Some emulators try to recognise when the user loads a specific problematic game, and will adjust the shortcuts the emulator takes so that the game runs correctly. This is a good way to increase game compatibility without losing efficiency, but it means the emulator does not accurately reflect how the original console worked, and it requires the emulator authors to diagnose and work around each individual supported game, instead of having one emulator that works for everything.

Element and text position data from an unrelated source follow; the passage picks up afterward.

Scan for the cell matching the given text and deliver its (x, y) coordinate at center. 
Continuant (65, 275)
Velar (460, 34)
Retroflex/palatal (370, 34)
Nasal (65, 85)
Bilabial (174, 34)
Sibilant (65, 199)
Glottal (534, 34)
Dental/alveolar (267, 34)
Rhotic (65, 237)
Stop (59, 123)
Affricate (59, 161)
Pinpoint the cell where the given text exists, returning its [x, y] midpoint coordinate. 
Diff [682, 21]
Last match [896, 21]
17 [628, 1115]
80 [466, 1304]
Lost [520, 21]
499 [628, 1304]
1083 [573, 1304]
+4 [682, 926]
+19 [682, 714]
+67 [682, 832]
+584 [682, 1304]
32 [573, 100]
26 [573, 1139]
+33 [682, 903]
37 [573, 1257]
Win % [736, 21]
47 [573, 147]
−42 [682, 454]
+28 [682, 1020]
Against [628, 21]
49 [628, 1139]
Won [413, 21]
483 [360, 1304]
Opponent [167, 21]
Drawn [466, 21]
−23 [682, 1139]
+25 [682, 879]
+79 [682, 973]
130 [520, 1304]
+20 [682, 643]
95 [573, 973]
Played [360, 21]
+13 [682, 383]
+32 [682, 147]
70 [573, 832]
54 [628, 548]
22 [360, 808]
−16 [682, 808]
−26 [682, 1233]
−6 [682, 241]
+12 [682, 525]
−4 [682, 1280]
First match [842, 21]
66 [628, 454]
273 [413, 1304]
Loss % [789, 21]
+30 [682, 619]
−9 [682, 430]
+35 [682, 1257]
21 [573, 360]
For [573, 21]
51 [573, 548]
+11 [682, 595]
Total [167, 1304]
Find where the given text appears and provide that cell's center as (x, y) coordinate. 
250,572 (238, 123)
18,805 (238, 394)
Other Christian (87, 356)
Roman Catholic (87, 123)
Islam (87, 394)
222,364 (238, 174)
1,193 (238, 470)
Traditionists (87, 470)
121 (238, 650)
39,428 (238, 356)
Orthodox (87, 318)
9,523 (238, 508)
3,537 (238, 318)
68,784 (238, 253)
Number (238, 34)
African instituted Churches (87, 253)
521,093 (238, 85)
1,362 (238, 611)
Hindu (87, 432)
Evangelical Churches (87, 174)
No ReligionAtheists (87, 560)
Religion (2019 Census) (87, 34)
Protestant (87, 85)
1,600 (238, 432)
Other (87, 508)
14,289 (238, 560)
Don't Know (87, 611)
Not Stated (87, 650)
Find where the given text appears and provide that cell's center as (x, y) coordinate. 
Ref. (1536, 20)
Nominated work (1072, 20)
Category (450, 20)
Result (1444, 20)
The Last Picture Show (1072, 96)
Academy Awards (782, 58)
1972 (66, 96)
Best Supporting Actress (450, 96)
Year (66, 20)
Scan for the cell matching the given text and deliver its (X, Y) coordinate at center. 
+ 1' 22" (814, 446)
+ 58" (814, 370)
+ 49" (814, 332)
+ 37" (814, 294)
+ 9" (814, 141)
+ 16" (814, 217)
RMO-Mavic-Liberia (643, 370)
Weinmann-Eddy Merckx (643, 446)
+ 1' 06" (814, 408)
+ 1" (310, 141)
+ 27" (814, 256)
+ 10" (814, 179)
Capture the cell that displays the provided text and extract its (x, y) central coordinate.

Why can’t higan use multiple CPU cores?

These days, most computers contain multiple CPU cores, allowing them to run different programs (or different parts of the same program) at the same time. Since higan requires high CPU performance, sometimes people suggest that it should split its work into multiple threads so it can run across multiple cores instead of stressing one core while the others lie idle. After all, the original consoles higan emulates had separate devices running independently, so why not run each emulated device in a separate thread?

The big problem with this approach is timing. The devices in a physical Super Famicom (for example) run at whatever speed they run at, and talk to each other whenever they feel like. Because every Super Famicom uses the exact same components, every Super Famicom runs compatible games at the exact same speed, and games can blindly assume that when operation X is complete on device A, device B will have finished operation Y and be ready to do something new. Meanwhile, higan’s emulated components take an unpredictable amount of time to do their work, so without deliberate synchronisation things would break almost immediately.

It’s not practical to make higan’s emulated devices do their work in exactly the same amount of time as their hardware counterparts. The problem is forty years of technology designed to make programs run as fast as possible: optimising compilers and super-scalar, out-of-order CPU architectures change programs to make them faster, speeding up some programs more than others in ways that are very difficult to understand and predict. Even if higan’s emulated devices ran at the exact, correct speed on one particular computer, they’d still run differently on a computer with a smarter CPU, or when compiled with a smarter compiler.

Since higan needs its emulated components to run at particular speeds, and it’s not practical to make them run at those speeds naturally, it must force them manually. An emulated device runs for a little while, then all the others are run until they catch up. It’s this careful management, regular stopping and starting, that makes higan slow, not the actual emulation of each device. Having multiple CPU cores waiting on each other would not help them wait any faster.